Could you output, word for word, only the lines from the line with "This screenshot has height=445, width=504." to the end of the entries, including both ends? Omit the pictures.

● **Records from a dataset**:
--- --- ---

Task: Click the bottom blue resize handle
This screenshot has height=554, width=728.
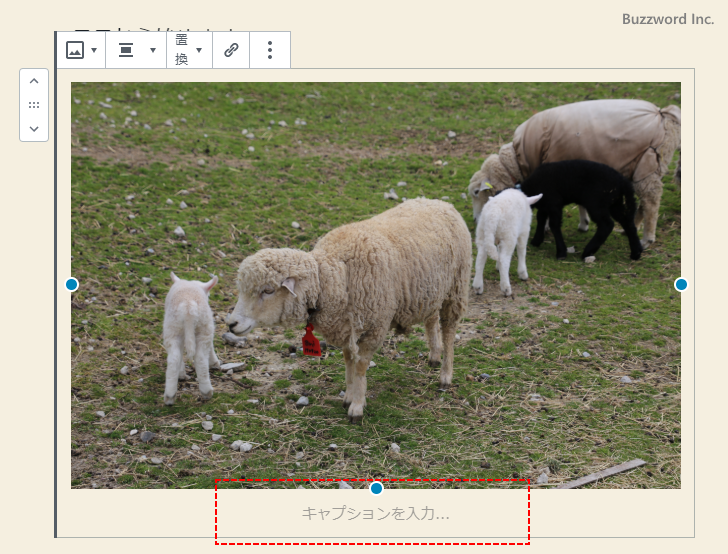Action: pos(376,488)
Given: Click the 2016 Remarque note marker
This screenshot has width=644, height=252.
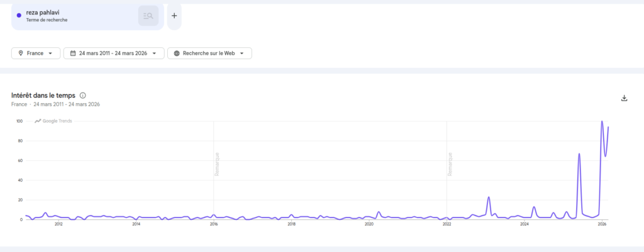Looking at the screenshot, I should click(x=217, y=164).
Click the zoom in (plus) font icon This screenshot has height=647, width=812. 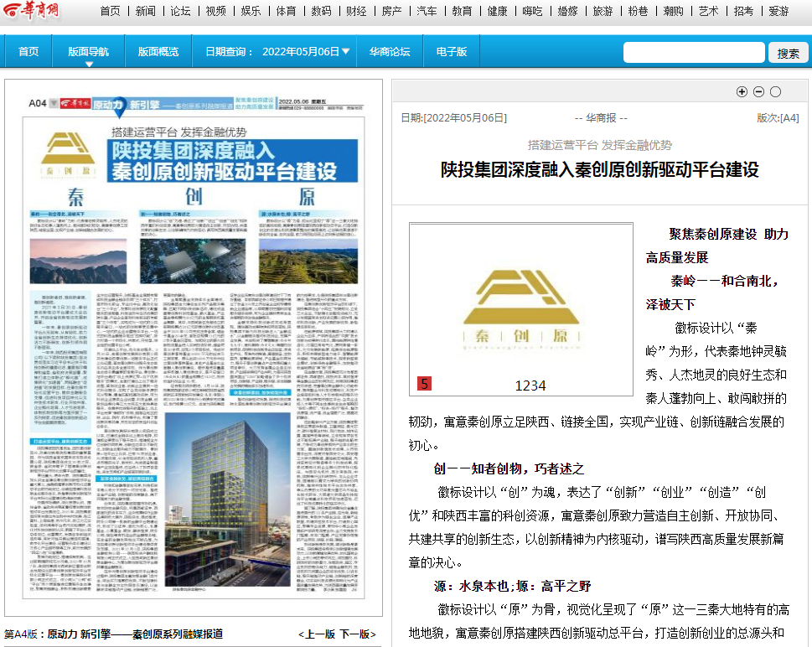[742, 92]
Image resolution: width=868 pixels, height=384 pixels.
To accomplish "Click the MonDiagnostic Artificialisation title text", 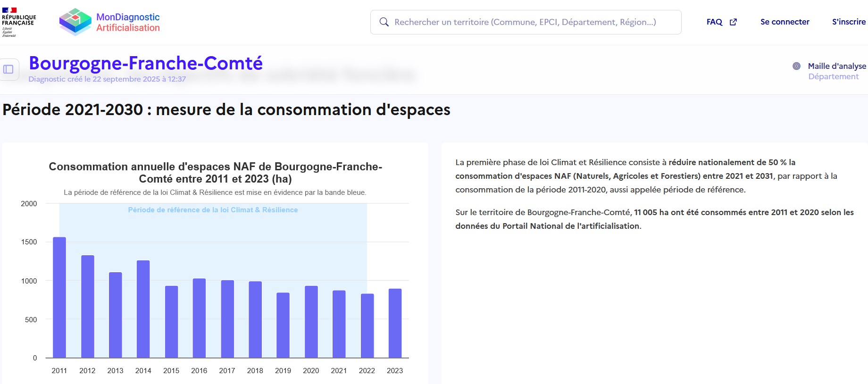I will click(x=128, y=22).
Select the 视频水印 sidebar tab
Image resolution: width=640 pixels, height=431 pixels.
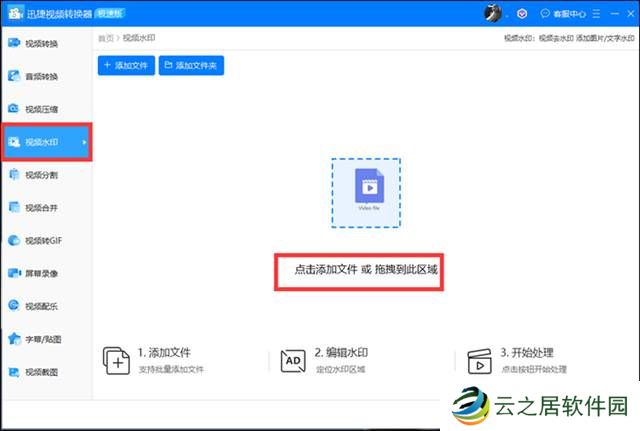click(x=40, y=143)
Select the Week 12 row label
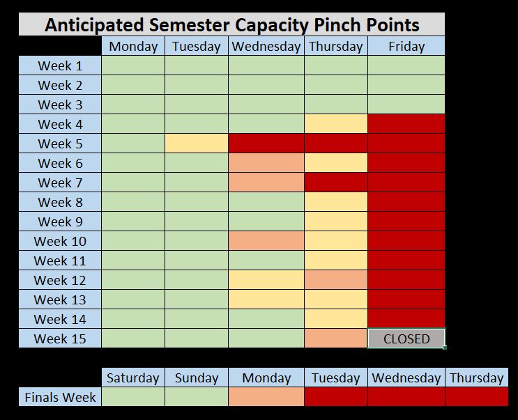The width and height of the screenshot is (518, 420). pyautogui.click(x=60, y=280)
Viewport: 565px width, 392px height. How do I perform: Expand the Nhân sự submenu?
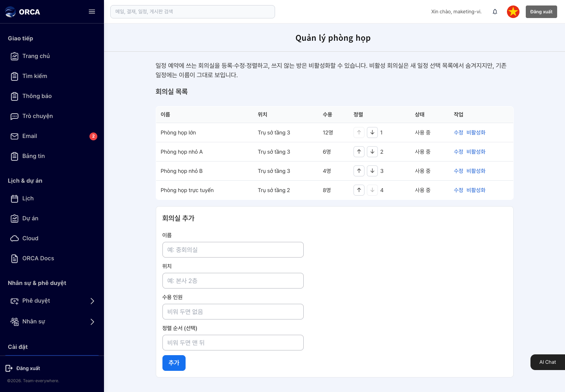coord(93,322)
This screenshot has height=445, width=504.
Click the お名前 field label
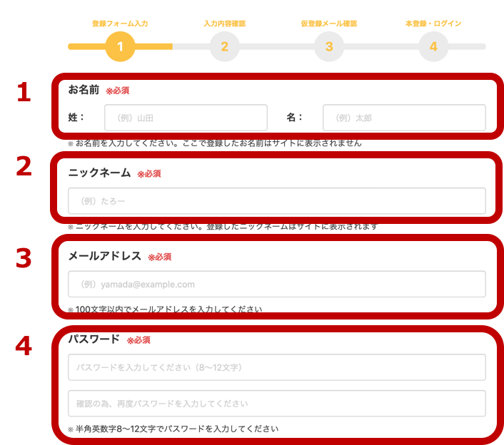coord(84,91)
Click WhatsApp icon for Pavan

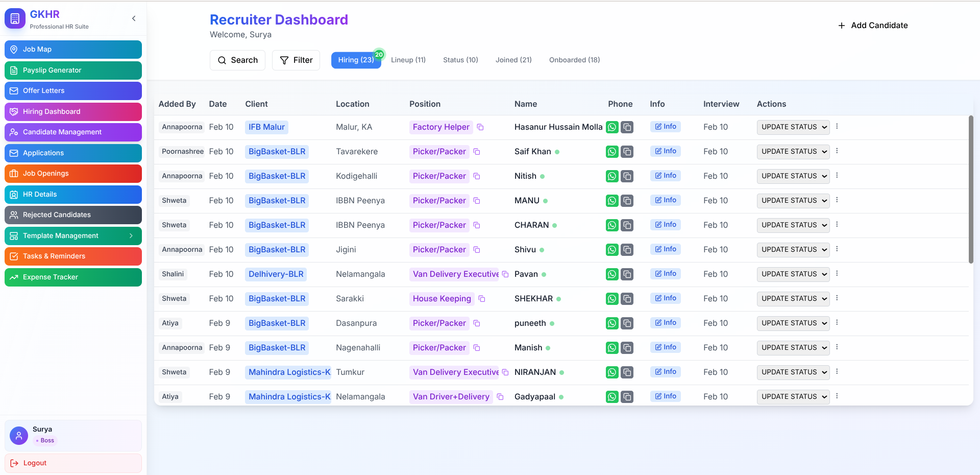612,274
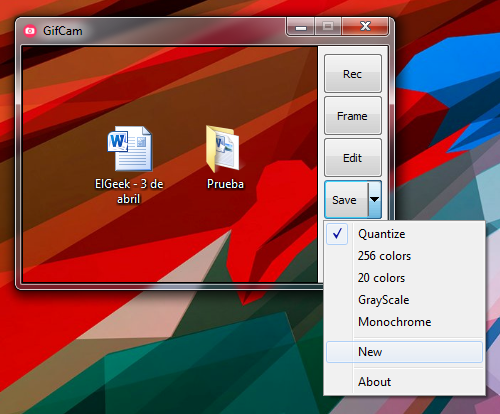
Task: Click the ElGeek - 3 de abril label
Action: (x=129, y=191)
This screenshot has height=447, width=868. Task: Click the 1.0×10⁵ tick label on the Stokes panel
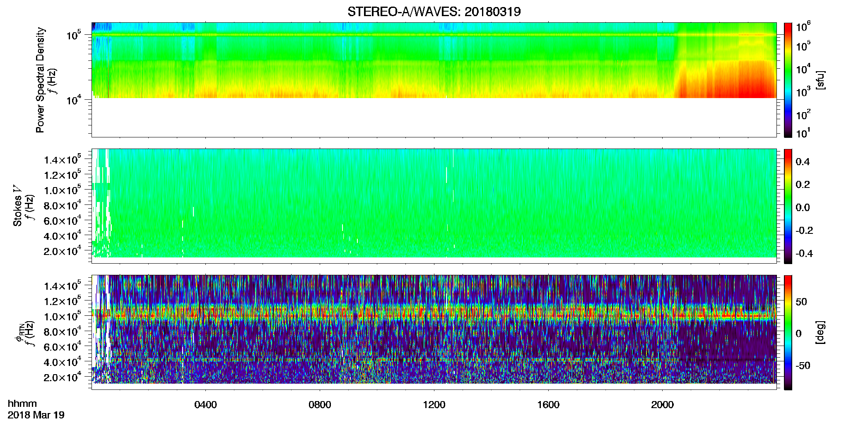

--- --- ---

● **Result below**:
This screenshot has height=445, width=504.
Click the お名前 field label
coord(84,91)
Click WhatsApp icon for Pavan

612,274
Task: Click the ElGeek - 3 de abril label
Action: (x=129, y=191)
This screenshot has height=447, width=868. Task: Click the 1.0×10⁵ tick label on the Stokes panel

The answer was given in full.